My Lords, we have had a very good debate. I greatly appreciate the widespread support which all speakers have given to the works proposed in the Bill before us and their acknowledgment of the need for them. I believe that we all share the concerns posed by the problems of intensification of traffic on an existing route.

I should first like to thank my noble and gallant friend Lord De L'Isle for his complimentary remarks about my grandfather. I do not know whether he is in a position to read the report, but if he is I am sure that he will be much pleased with it, as indeed I am. My noble and gallant friend ably expressed the concerns of the people of Kent. I can add very little to what my noble friend the Minister has just said on the matter. However, I can say that I have a degree of sympathy with the people of Kent. For 10 years I have lived in a flat which I bought in the full knowledge that it was adjacent to the two running tunnels of the Bakerloo Line under Portland Place. The volume of traffic in that area has increased over the past nine to 10 years by 20 per cent. However, I have become accustomed to the situation. In fact, the first or second Boeing 747 going into Heathrow, because my flat is under the flight path to Heathrow, or the occasional emergency vehicle passing by because my flat is situated between two fire stations, is more of an intrusion. I appreciate the problems in Kent and have the utmost sympathy with those who will be affected by the noise. I can only hope that they, like me, will find that in time one becomes accustomed to such things.

My noble friend Lord Elibank succinctly amplified the committee's views.
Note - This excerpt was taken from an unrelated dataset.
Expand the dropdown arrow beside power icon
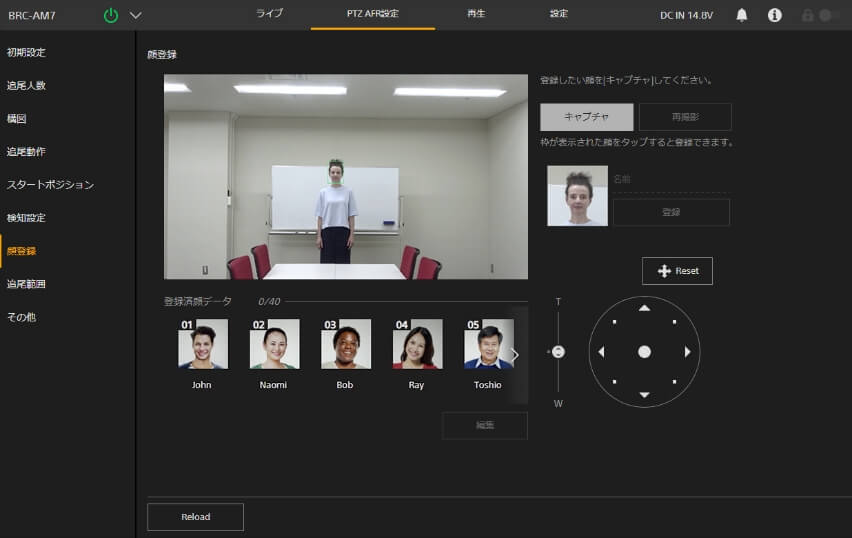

He emphasised the small part which these works play in relation to the whole development. He argued that the intensification of use would have a new and dramatic impact upon local residents. Again I sympathise with that view. However, I am sure that Her Majesty's Government will pursue the policies and objectives just outlined by my noble friend. We must hope that some solution will be found to solve the problem with which we are concerned.

The noble Lord, Lord Underhill, mentioned Kent's contention that ameliorative action by means of noise barriers could be carried out for a figure of £3 million. It is my impression that this figure—although it was available to the noble Lord and myself in time for Second Reading—was not actually substantiated in committee. It proved difficult to confirm. Like other speakers, the noble Lord mentioned the Mitchell Committee. Again, I am indebted to my noble friend on the Front Bench for putting it in context, and also for advising us of the routes that the Government were pursuing in addressing the problem which we all recognise.

The noble Lord also mentioned Ashford International. I can only add that I know—as I think he does since he was present at the same meeting—that discussions with the developers are going on in the context of Ashford International. He quoted Section 20, but Section 20 also reminds us that the eventual decision will be subject to the Secretary of State's consent.

I have already expressed my appreciation to the Minister, who dealt with the way ahead much better than I could have done. I am also grateful to other noble Lords who have spoken. I conclude by asking the House to give this Bill a Third Reading.

On Question, Bill read a third time.

Lord Mountevans

My Lords, I beg to move that this Bill do now pass.

Moved, That the Bill do now pass. - (Lord Mountevans.)

On Question, Bill passed, and sent to the Commons.